|Boone Hall Plantation house|
|The avenue of oaks - about a mile long and leading up to the big house|
This plantation is still a working plantation and over its history has raised cotton and made many of the bricks and tiles that were used to build not only the slave cabins, but many of the buildings and streets of Charleston.
|inside one of the slave cabins|
|the row of slave quarters|
We toured the plantation house, the slave quarters, the gardens, the butterfly pavillion and took the tram tour through the grounds.
|One of the slave cabins. Each cabin had a video narrative inside explaining various parts of their life.|
Part of the slave cabins tour included a storyteller who spoke of her people and life on the plantation. She was entertaining and had a beautiful voice when she sang. She explained how many of the songs had hidden messages from one slave to another about where to meet and discuss an escape.
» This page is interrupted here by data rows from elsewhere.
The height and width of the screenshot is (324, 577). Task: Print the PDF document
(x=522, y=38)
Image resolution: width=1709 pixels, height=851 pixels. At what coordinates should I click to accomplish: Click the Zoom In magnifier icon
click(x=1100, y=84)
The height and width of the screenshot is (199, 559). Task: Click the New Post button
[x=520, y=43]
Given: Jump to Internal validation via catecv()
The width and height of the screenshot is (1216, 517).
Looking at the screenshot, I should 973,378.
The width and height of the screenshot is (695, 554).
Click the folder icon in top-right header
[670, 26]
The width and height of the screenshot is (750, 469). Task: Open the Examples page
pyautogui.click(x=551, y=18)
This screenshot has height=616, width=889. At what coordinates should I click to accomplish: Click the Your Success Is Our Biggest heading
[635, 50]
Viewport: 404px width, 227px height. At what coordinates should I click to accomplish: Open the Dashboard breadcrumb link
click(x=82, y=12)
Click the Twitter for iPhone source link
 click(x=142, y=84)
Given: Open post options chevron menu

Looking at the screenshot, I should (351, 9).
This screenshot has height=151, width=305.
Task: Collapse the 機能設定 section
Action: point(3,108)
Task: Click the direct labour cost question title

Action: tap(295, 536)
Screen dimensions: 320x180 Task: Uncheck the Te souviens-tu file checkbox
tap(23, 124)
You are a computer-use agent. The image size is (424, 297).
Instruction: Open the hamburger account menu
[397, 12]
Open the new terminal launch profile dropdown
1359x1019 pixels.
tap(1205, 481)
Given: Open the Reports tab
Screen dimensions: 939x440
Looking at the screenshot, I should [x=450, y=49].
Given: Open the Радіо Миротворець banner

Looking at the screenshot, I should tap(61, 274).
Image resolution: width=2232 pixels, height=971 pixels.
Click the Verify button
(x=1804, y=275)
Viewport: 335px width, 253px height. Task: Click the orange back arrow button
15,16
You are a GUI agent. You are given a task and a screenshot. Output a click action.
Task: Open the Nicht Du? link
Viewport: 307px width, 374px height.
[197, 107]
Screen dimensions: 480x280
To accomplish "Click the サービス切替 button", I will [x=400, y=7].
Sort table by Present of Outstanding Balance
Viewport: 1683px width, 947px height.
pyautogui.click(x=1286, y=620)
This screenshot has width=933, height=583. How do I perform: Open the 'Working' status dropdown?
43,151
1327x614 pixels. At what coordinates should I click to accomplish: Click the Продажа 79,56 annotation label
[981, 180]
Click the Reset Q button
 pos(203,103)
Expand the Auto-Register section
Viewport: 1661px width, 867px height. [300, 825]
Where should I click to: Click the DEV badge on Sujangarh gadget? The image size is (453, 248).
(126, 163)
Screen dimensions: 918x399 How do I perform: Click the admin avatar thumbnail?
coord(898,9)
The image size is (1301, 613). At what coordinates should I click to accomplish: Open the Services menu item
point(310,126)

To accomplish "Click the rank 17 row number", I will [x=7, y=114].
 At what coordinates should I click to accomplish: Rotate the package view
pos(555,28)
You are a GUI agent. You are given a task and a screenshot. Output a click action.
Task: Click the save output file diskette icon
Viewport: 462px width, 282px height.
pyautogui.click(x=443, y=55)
There were women making the sweetgrass baskets and I tried to capture a sign in one of the slave cabins that described this.
|We saw these booths one after another on our way into town on Hwy 17 and |
wondered what they were, now we know.
The tram tour is set up for Fright Night at this time before Halloween and we got to see all the witches, ghosts and aliens.
The little store was used in the set of 'Queen', a sequel to 'Roots' and was left for the plantation after filming was completed.
The butterfly pavillion was captivating. It had several ponds and running water that created a tranquil environment.
The outdoor gardens were huge but with the heat and humidity the butterfly pavillion was cooler and my favorite place to hunt these winged creatures.
|One of the many Live Oaks on the property covered in Spanish moss ...|
which is not Spanish nor a moss...go figure.